Fernando Jáuregui
TRIBUNA
Cumpleaños ¿feliz?
El ser humano necesita ritos que pauten su vida. Y la Iglesia desde siempre ha sabido aprovecharse, adornando con su floreada liturgia los momentos fundamentales en la vida de un tipo. Incluso un entierro parece menos solemne si no hay un cura que propine un buen sermón y le diga al personal cuando puede pirarse.

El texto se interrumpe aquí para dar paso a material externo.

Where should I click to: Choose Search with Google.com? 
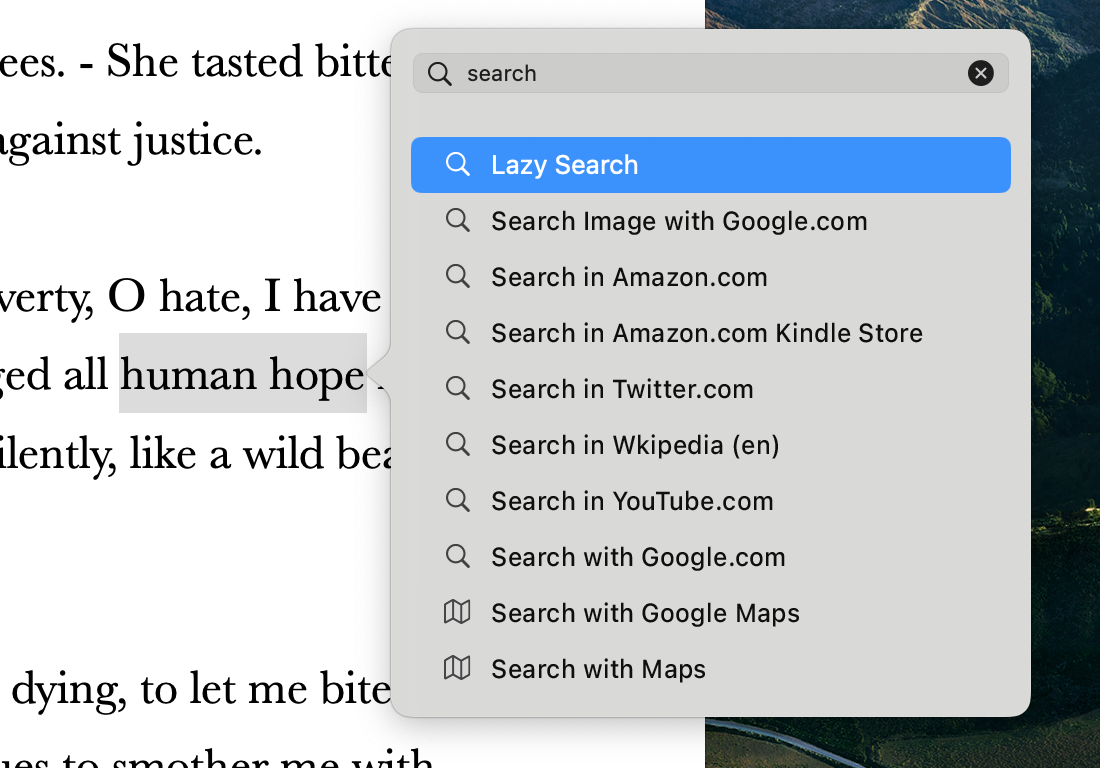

El Día Nacional de Galicia, Día da Patria, Día de Galicia, Día del Apóstol o simplemente festivo para algunos muchos, hay dos grandes ritos en escasos metros. La ofrenda al Apóstol en la Catedral de Santiago y el grito por la soberanía del pueblo gallego del BNG en la Quintana. También están las celebraciones de distintas sensibilidades nacionalistas como Anova o Compromiso por Galicia repartidas por varios puntos de Compostela pero, incluso sumando los actos civiles y religiosos, suscita más interés la playa. Ya puede venir un rey a abrazar al "santiño" o pueden alertarnos de que en Madrid se va a repartir otra vez café y nosotros tendremos que contentarnos con la cascarilla si no hacemos nada que, excepto los incondicionales del Obradoiro y de la Quintana, Galicia es más de toalla que de botafumeiro o bandera.

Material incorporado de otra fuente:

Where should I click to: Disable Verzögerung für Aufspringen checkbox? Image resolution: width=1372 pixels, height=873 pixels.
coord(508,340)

Se llenó la catedral y más se abarrotó la Quitana. Cada sentimiento fue mayoritario en su respectiva plaza. Miles de coches colapsaron los accesos a los soleados arenales del sur. La peña es libre de gastar o malgastar sus horas libres donde le tire de un pie, pero el tapón circulatorio ilustra la temperatura soberanista de esta tierra de aristas y de un pueblo que rezuma retranca.
Los nuevos reyes estrenaron un renovado "campechanismo" y repartieron manos como si se fuese a celebrar un referéndum para justificar sus privilegios, pero el gallego, aunque calle, no traga. "Eu digo que somos moitos a mantelos e están moi delgadiños", comentó en la Ser un señor que se acercó a curiosear al Obradoiro ante tan ilustre visita. Poco más de medio millar de personas jalearon a los monarcas y alguien lo puede interpretar como un pinchazo real. El PSdeG celebró el día en la intimidad de Rianxo, delante del busto de Castelao, al lado del mar, cerca de la playa, sin descubrir su flacidez o fortaleza. Pasó el rito, queda Galicia. Todos los días. Siempre.